XLIII. Grumetillo
Despierto sin tener la menor idea de durante cuánto tiempo he dormido y sin recordar sueño alguno. Probablemente por los efectos de la pastilla me siento terriblemente lento y embotado, aunque por otro lado, el torturante dolor de mi costado es apenas una molestia que puedo tolerar sin dificultad.
Los que vienen a buscarnos saben lo que se hacen. No soy tan tonto como para tratar de ofrecer resistencia mientras me encapuchan e inmovilizan las manos tras la espalda, mediante una brida de plástico.
Camino a ciegas una vez más. Vestido con la fina bata, no tardo en notar el brusco descenso de la temperatura mientras giramos de nuevo por el largo laberinto de pasillos. En el interior de la capucha apenas puedo oír los pasos de mis chancletas, a diferencia del retumbante estruendo de las botas de nuestra escolta sobre el suelo metálico. Subo una escalera y al llegar arriba, reconozco la voz de Iván.
—Por los viejos tiempos —dice.
La que sospecho es su manaza, introduce un pesado paquete en mi bolsillo derecho de la bata.
—Considéralo una compensación —añade el hombretón.
Ahora otro paquete de similar peso es introducido en el bolsillo izquierdo. ¿Qué se supone que dice uno en estas situaciones? ¿Ha sido una jodienda trabajar para ti y eres un cabronazo, pero en el fondo me caes bien?, ¿muchas gracias por esa mierda, sea lo que sea? Un empujón propinado con el cañón de un arma a mi espalda me invita a proseguir poniendo fin a la despedida.
—Ya nos veremos —alcanzo a decir bajo la capucha mientras me pongo en marcha.
—¡Guarde silencio! —Me increpa el guardia.
Qué remedio. No es que tenga muchas más cosas que pueda guardar.
Oigo el sonido de una pesada escotilla al abrirse y al atravesarla, la temperatura desciende aún más. Estoy en el exterior.
Nuestros escoltas deben comunicarse por signos, ya que se mueven sin intercambiar ni una palabra, lo que me dificulta saber cuántos son y dónde se encuentran. Durante varios minutos tengo la sensación de que nos están moviendo de un lado para otro. A menos que estemos dando vueltas por una cubierta y el barco se encuentre anclado, esto debe ser una plataforma petrolífera.
Al cabo de unos minutos, soy sentado en lo que parece un bote hinchable.
—¿No van a darnos un chaleco salvavidas? —pregunto.
El cañón de un arma me golpea en un costado de la cabeza.

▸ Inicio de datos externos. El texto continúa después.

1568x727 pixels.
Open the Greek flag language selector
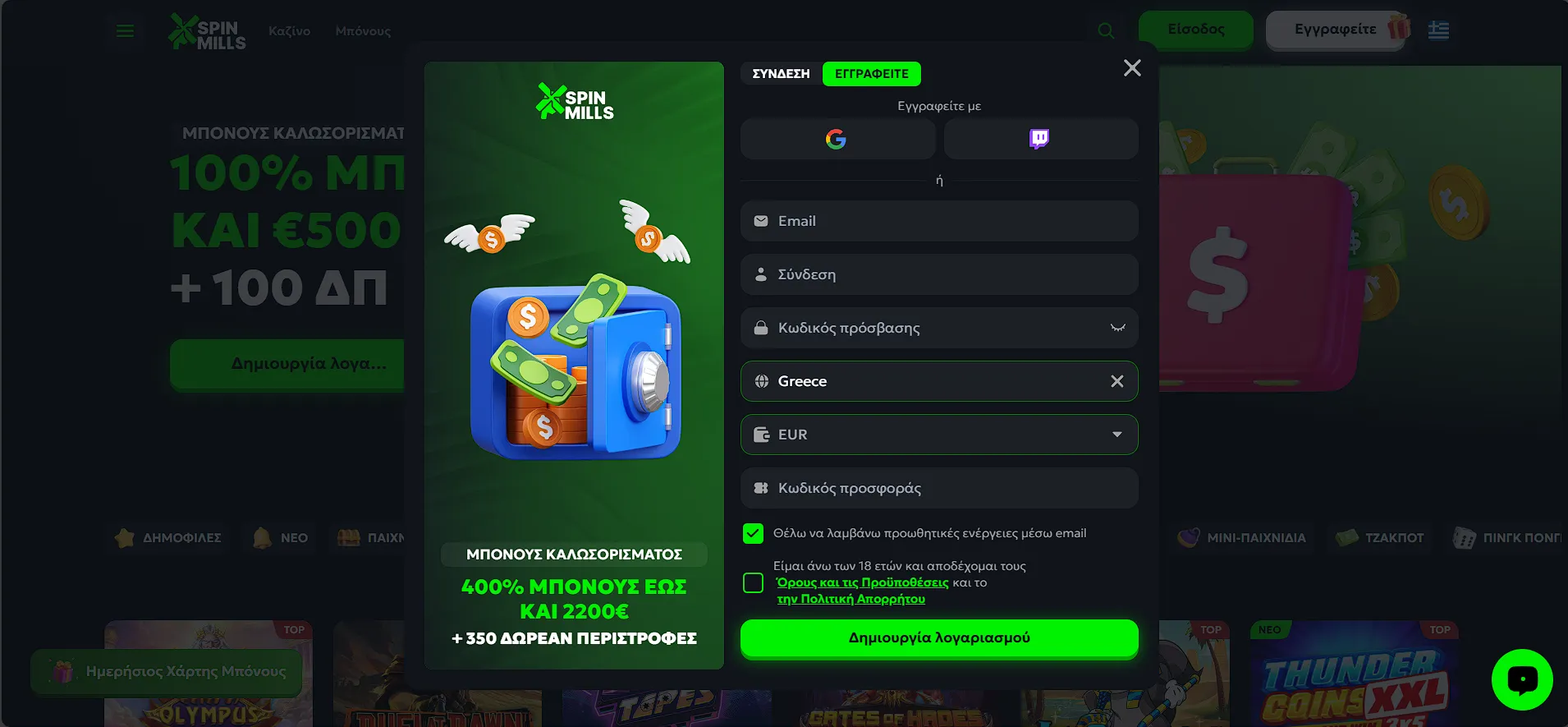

—¡Le advertí que guardase silencio! —Me recuerda por las malas el mismo tipo de antes—. Si caéis al agua os ahogareis, si intentáis quitaros la capucha dispararemos.
Así es como están las cosas. Alguien me coge las manos y me las apoya en lo que parece una cuerda de seguridad.
—Será mejor que se agarre aquí.
Obedezco. Si caigo al agua vestido con esta bata, probablemente muera de hipotermia antes de que los tiburones tengan ocasión de darse un festín con mi baqueteado pellejo.
Para mi sorpresa soy envuelto en lo que solo puede ser una manta. No es que sea la panacea, pero con el frío que hace, se agradece bastante.
La voz del cabronazo, que me golpeó con cañón de su arma, me dice ahora desde algún punto situado a mi derecha:
—Ahora os vamos a remolcar. Si sois listos, os estaréis quietecitos tal como estáis, os estaré vigilando y cuento con visión nocturna. Si alguno intenta alguna tontería, os volaré la cabeza a todos. ¿Lo habéis entendido?
No sé qué tonterías espera que cuatro tipos encapuchados y medio muertos de frío puedan llegar a hacer, pero por lo menos tres de nosotros respondemos en un amortiguado coro afirmativo. No sé hasta qué punto Mosi puede haber llegado a entender sus instrucciones, pero espero que no nos haga matar. En cuanto nos ponemos en marcha, tengo que agarrarme a la cuerda con todas mis fuerzas, mientras maldigo entre dientes. No sé con qué nos están remolcando, pero nos movemos deprisa y no tarda en revolvérseme el estómago. Cierro los ojos y aprieto los dientes luchando contra las arcadas, con la certeza de que si empiezo a vomitar dentro de la capucha, la situación va a volverse bastante más desagradable de lo que ya es.